We can empirically conclude that particles have properties of both particles and waves, although waves do not necessarily have properties of particles.
So, what does this empirical fact mean? It obviously can’t mean that particles are waves. since waves aren’t necessarily particles, but just as obviously can’t mean that particles aren’t waves, since particles obviously have the properties of waves. So, what does it mean? Does it mean that particles are both waves and particles or that particles are neither waves or particles? The former did we exclude above by the fact that waves aren’t necessarily particles, and the latter is contradictory by stating that particles aren’t particles.
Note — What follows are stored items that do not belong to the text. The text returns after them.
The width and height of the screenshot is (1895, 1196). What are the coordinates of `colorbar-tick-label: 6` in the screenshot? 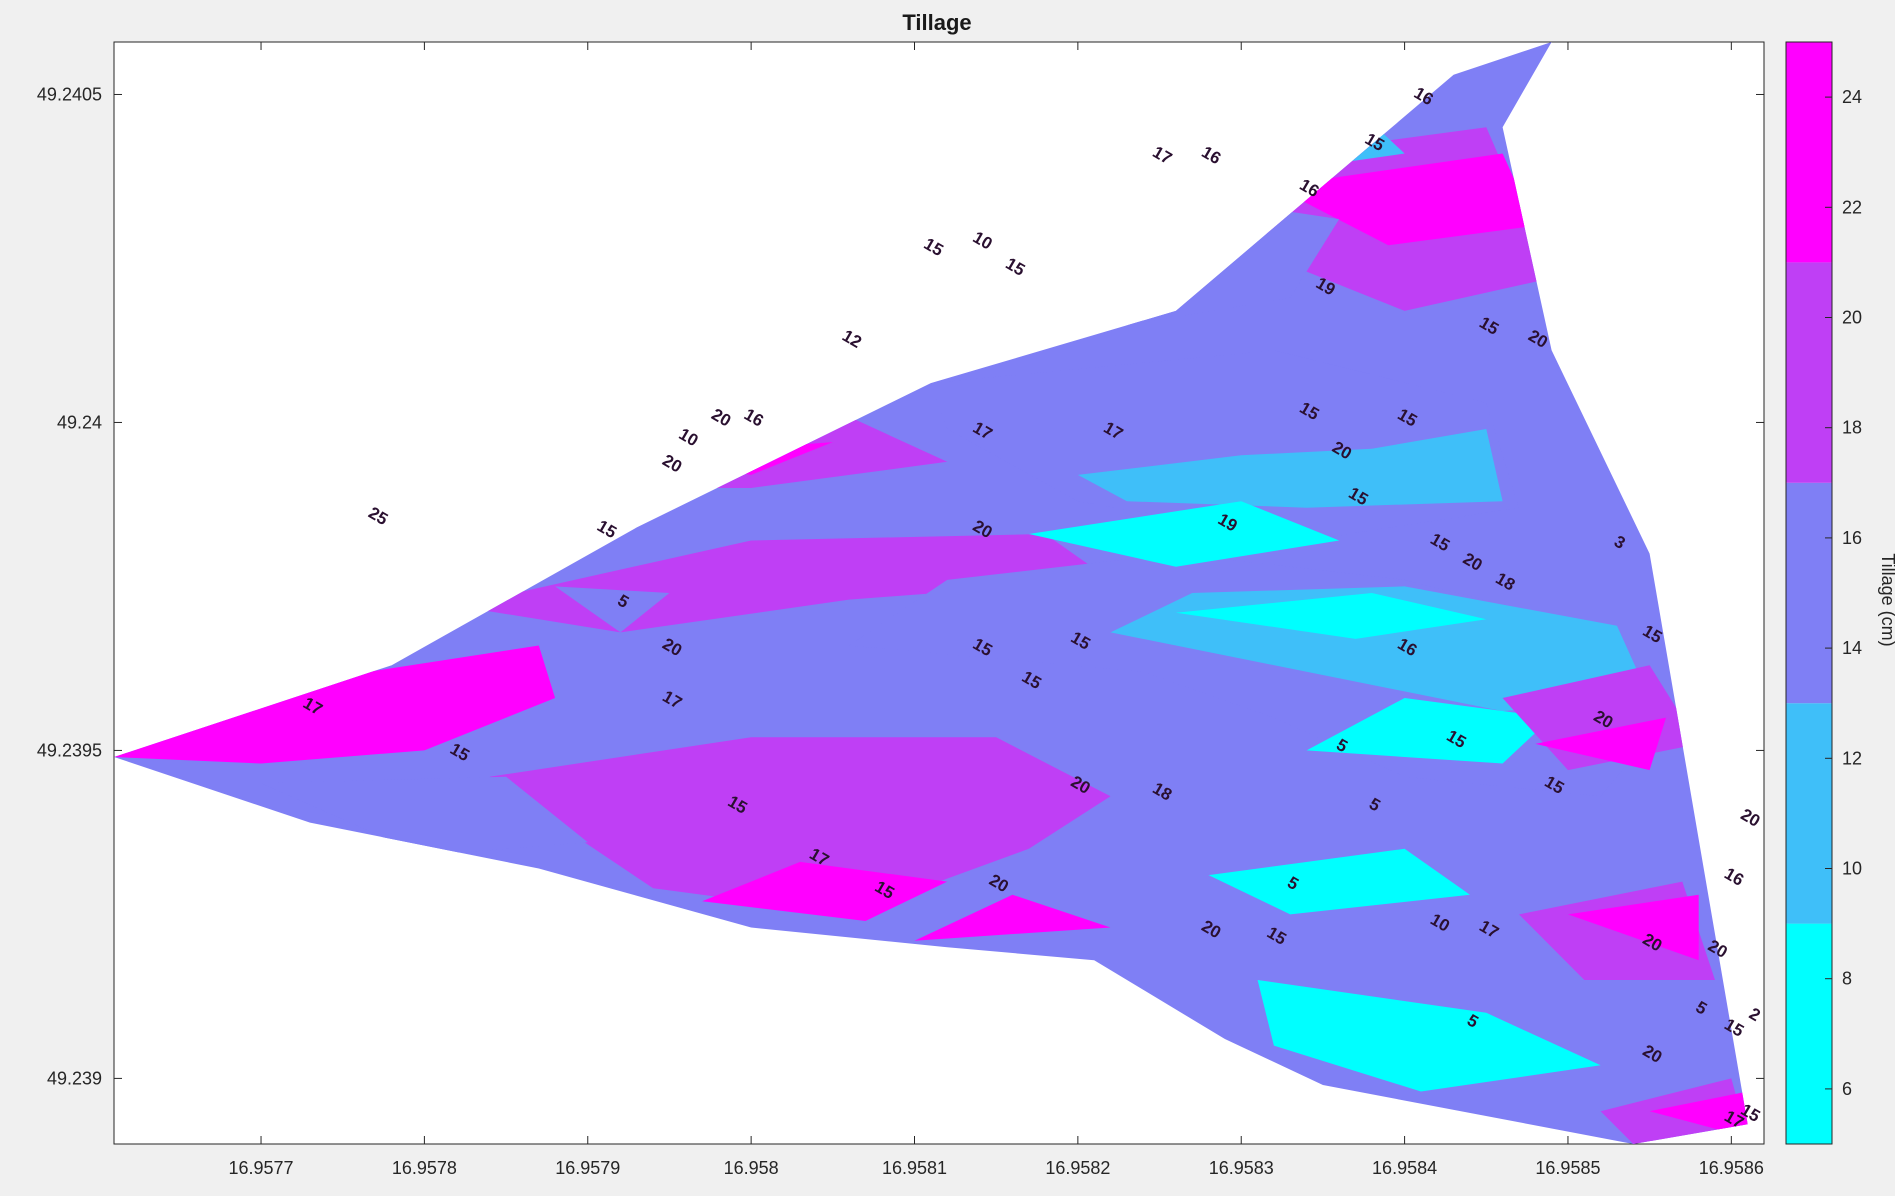 It's located at (1847, 1089).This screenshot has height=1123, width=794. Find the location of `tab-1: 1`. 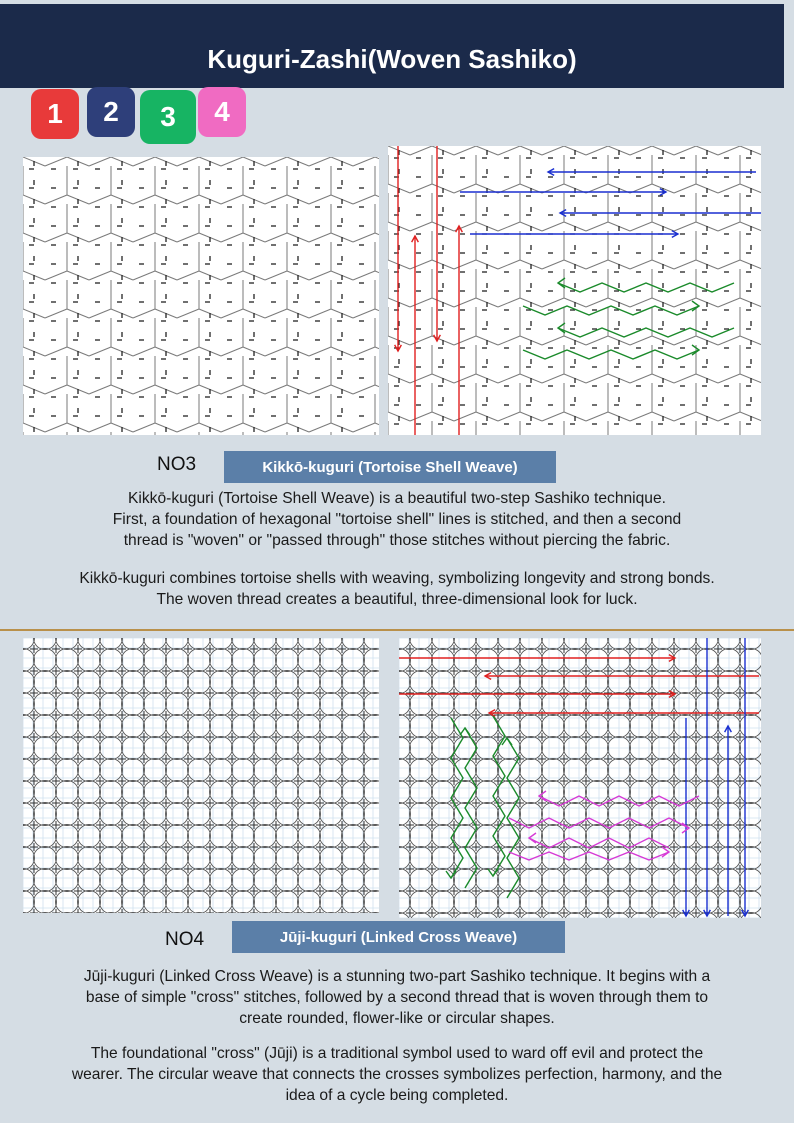

tab-1: 1 is located at coordinates (55, 114).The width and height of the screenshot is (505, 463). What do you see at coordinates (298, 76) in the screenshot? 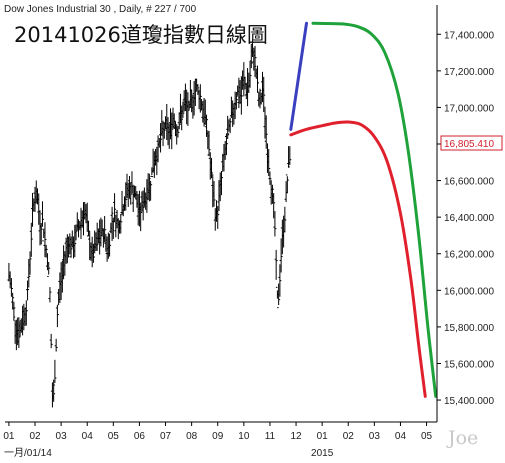
I see `projection-line-blue` at bounding box center [298, 76]. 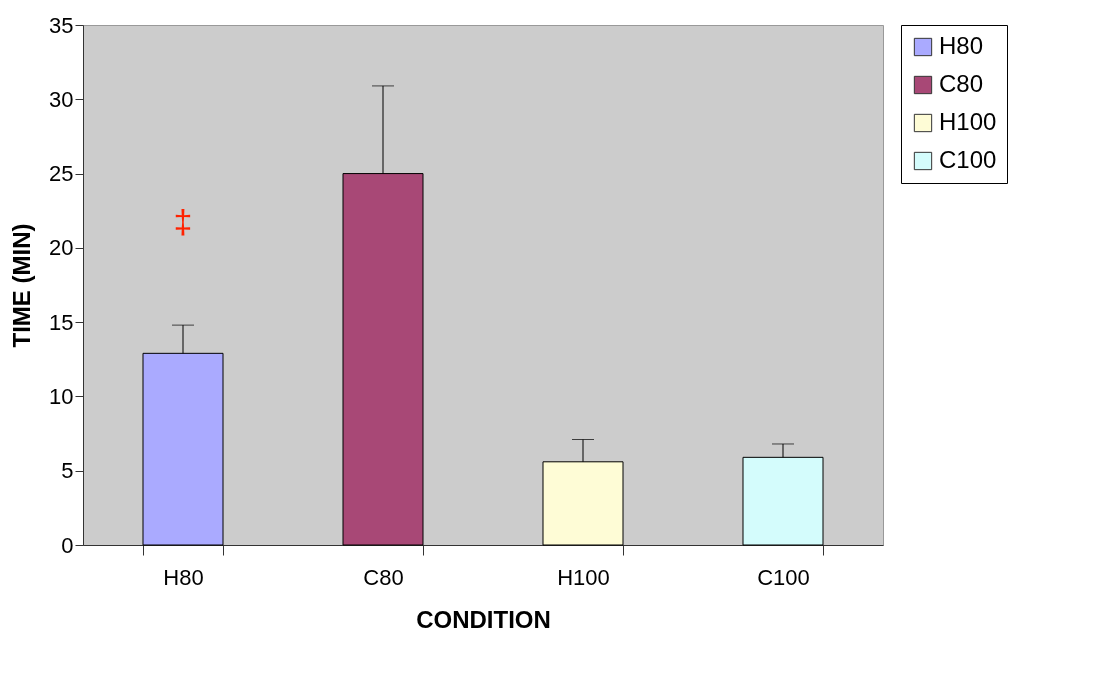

The meaning of this empirical fact is thus impossible to straighten out.
Instead, this fact is the paradox we call Russell’s paradox. It is the middle of conceptualization, which we also call Heisenberg’s uncertainty principle. It is thus both a paradox and an uncertainty principle. It is a paradox in that it rotates around an uncertain middle and an uncertainty principle in that it is a paradox. This middle can’t thus exist by being inconsistent, but does none-the-less exist per definition.
So, how do we solve this difficult equation? Well, the solution is that this middle is an empty space. It does exist as a space, but not as a thing. To me, this middle appears as the fundamental emptiness that drives the world. It is the black hole that realists, like cladists and particle physicists, do all they can to deny, but which we sooner or later have to acknowledge in order to avoid the recurrent battles between different kinds of realists. Not until we can acknowledge this empty middle can we thus come to speaking terms about how we shall handle reality. Until then, we’re destined to battle each other in different searches for this empty middle.